The next season he signed with Ethnikos Piraeus F.C. — one of the six founding clubs of Greek football, who are currently playing in their third tier. While he has Greek ancestry, he isn’t a citizen and didn’t have a passport. Again, the process was slow. While Baikas waited for his paperwork to come through half of the season had already been played and more players were brought in to fill the role he was hoping to earn.

SK Summer Soccer Series

He decided to return home, go to school and start playing consistently. In addition to playing in U Sports, Baikas also played in the PDL in 2018 with WSA Winnipeg.

“What the Saskatchewan Selects gives us that we’ve never had before is something to strive for. You have players all over the world playing for contracts every day,” Baikas said. “We don’t have that competition, so people lose motivation or they just don’t get that exposure and end up playing at a lower level than they probably are able to.”

Hasal said that even if Saskatchewan had a CPL side, he still would have pursued his goal of reaching the MLS and playing for Vancouver, but that having a CPL team in his hometown would have given him a “something more present” and another goal to look forward to.

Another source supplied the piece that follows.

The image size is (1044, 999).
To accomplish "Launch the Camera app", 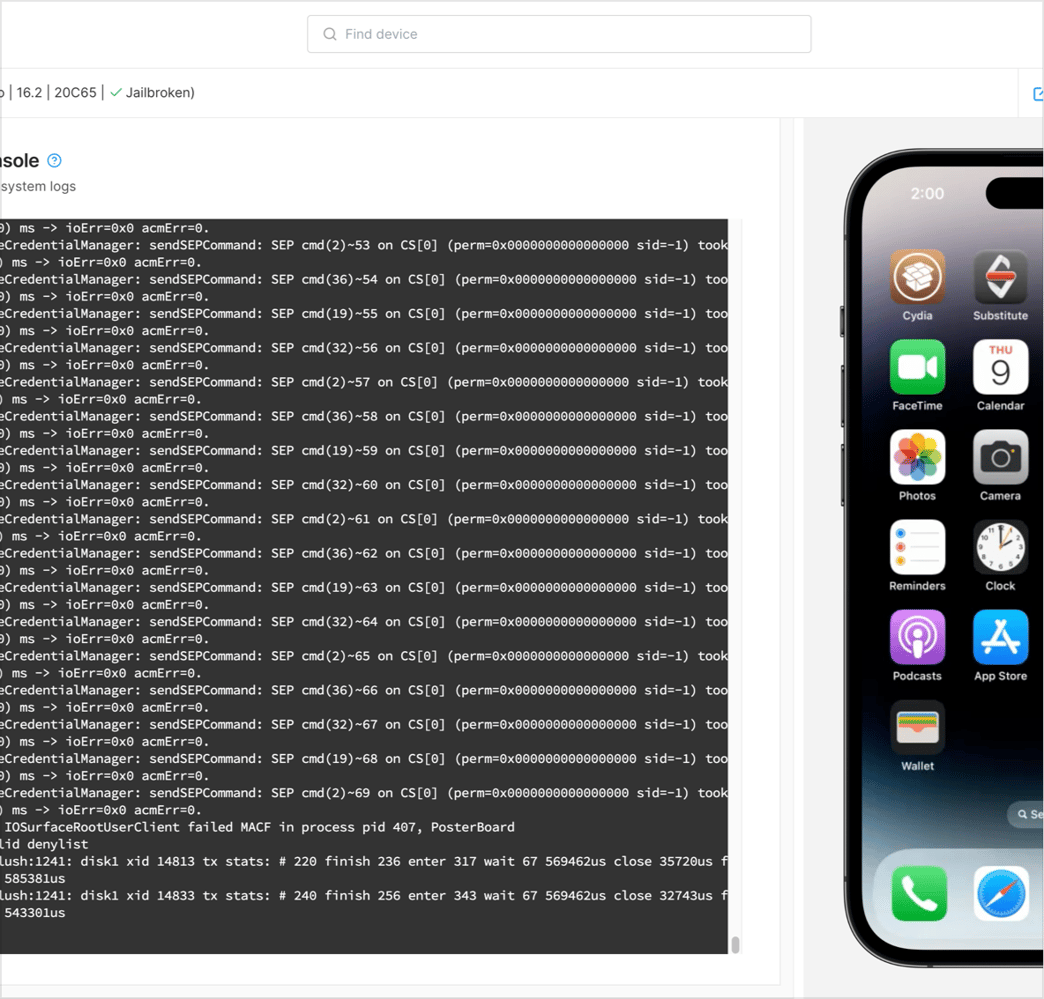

“I think it would be really important to not only have a CPL team in Saskatchewan and giving players that option to play there, but also using that as a stepping-stone to move on. We have two players on our MLS team,” Hasal said. “If we have a CPL team, I guarantee you the gap would be much closer. A lot more players would have that opportunity.”

Looking ahead to the 25th Hasal would love to have the opportunity to play for the Whitecaps in his hometown.

Hasal missed all a month of action with an injury to the AC joint in his shoulder in a friendly, but he resumed light training in the last week of June and was hoping to be match fit in time to be available for selection when the U23s head to his home province.

“It really depends on the club, but I will be healthy by then and it’s important for me to get some minutes, so it would be the perfect scenario,” Hasal said.